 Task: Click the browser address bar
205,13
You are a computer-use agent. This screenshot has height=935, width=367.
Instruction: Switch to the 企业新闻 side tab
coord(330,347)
:::::
- **Stated problem**
Copy all the records above again, swapping "Instruction" for "Directive" and leaving everything else unchanged.

- **Full response**
 Task: Click the browser address bar
205,13
You are a computer-use agent. This screenshot has height=935, width=367.
Directive: Switch to the 企业新闻 side tab
coord(330,347)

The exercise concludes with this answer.